The immediate follow-up is how many other schools used this "admissions model" as well. Malcolm really lays it on the Ivy Leagues, but what about the other private (i.e., big endowment needing) schools as well?

On that same note, I think the largest endowment for a private school is Emory, largely due to its holdings in Coca Cola, and massive donations from Robert Gouizetta, who possibly wouldn't have been admitted under the "admissions plan".

It's lunchtime, but I've lost my appetite.

shel

Richard,

Here's why the Ivies and other elite schools matter more when it comes to discrimination: They are the feeders into the social networks which become the ruling class we are not supposed to have in America. I went to Northeastern University in Boston, Mass. It was a good school and I learned a lot. But it taught me to be an employee. It taught me to be a news reporter not a media company president, which is what they were teaching over at Harvard. I turned starting my own business, where I consulted other start up companies. They would have equipped me for that at Stanforsd.
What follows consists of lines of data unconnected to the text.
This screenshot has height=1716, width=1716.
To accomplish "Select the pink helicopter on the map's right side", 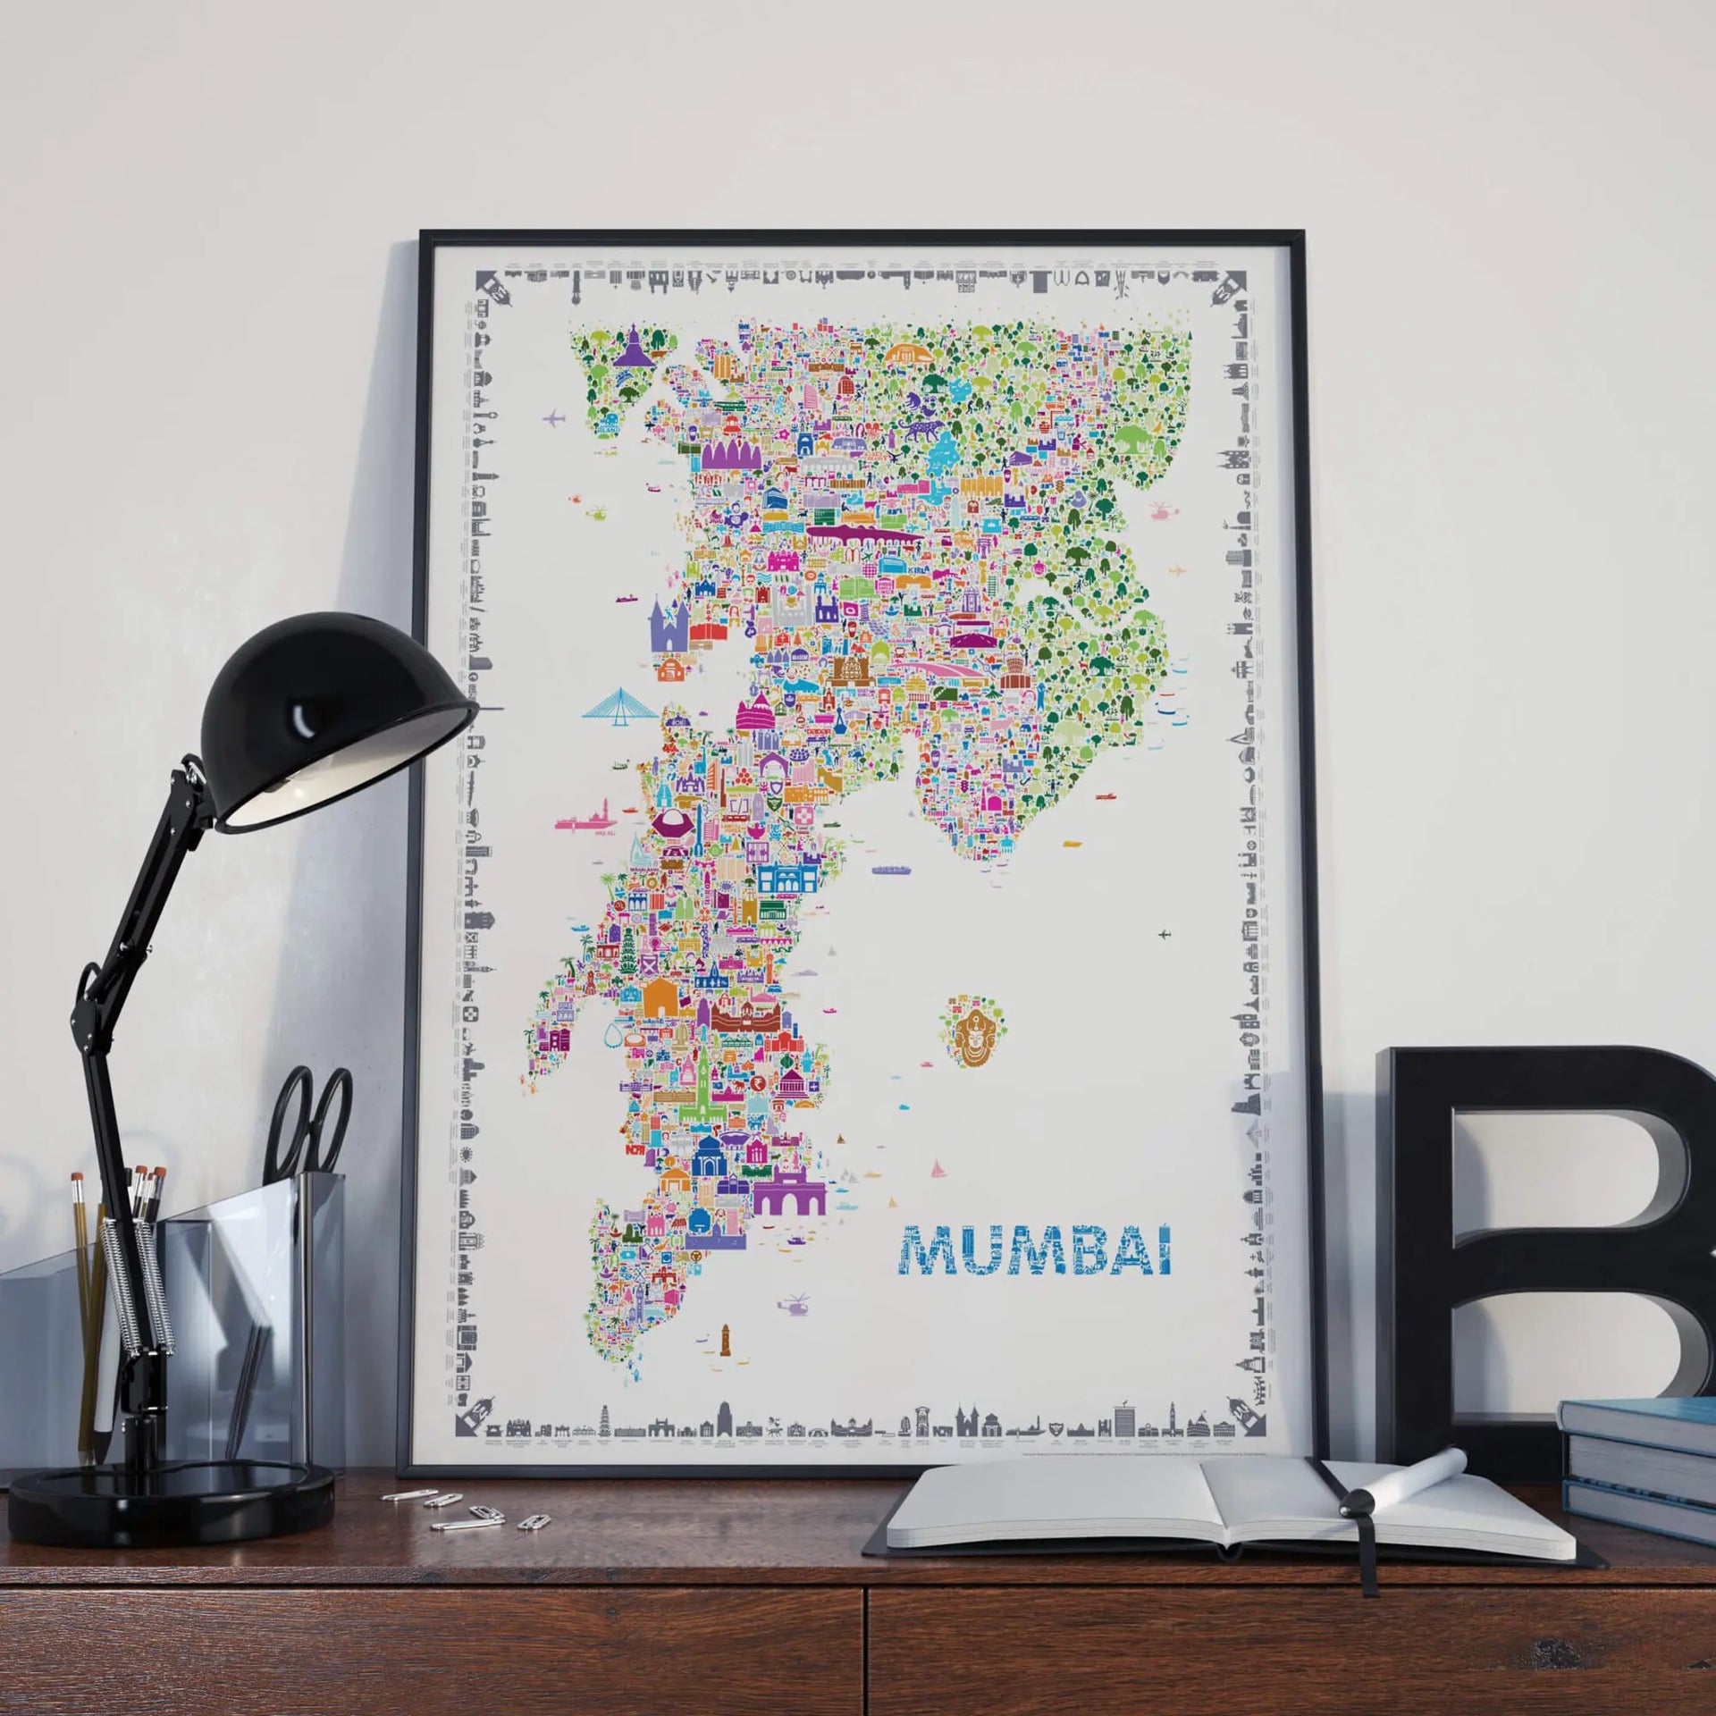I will (1161, 511).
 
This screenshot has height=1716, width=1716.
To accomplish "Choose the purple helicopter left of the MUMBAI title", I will (795, 1306).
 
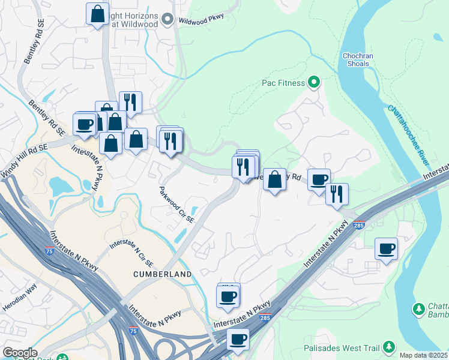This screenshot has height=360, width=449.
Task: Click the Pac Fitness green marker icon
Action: click(x=313, y=82)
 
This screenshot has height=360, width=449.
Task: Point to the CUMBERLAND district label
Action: click(x=163, y=274)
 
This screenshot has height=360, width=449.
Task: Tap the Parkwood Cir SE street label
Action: click(x=177, y=204)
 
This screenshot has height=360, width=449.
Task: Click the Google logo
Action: click(x=20, y=353)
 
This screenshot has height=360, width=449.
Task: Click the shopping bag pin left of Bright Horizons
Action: click(x=97, y=14)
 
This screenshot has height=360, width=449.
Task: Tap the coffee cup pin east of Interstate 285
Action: click(x=386, y=248)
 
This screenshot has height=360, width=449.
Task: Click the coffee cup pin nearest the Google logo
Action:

I would have made the firends that would have provided me with the financing and infrastructure to make startups flourish. That isn't what they teach you at Northeastern and the people I met at Northeastern were really wonderful--but we were not expected to take over senior government positions, finance, industry, global enterprise stewardships and so on. The Ivies give graduates the tickets to ride. If you exclude minorities from their flora-covered gates, then you perpetuate a very devious and subliminal caste system.

Rich Dudley

I only meant that Malcom perhaps didn't go far enough. You can make excellent contacts at schools other than the Ivies who would benefit you in the same way. The more schools that use the Harvard admissions model, the greater the contribution to the same casting of society. These schools also deserved to be called out as well.

Richard Dudley

On the flip side, let's say you or I got in. There's no guarantee we'd make the contacts of which you spoke in your reply. We may not have passed the second admissions test--the unoffical one to get into 'the group'. Simply being at the school isn't enough. I'd like to think I'm the kind of guy who'd be welcomed by all, but would I really have been 'one of them'? Tough to say, since I have precious little patience for unnecessary BS. And to me, almost all BS is unnecessary.

Jeremy Pepper

You missed an interesting part of the story, where the first African American member of Skulls & Bones notes that if he was Jewish, he wouldn't been asked to join.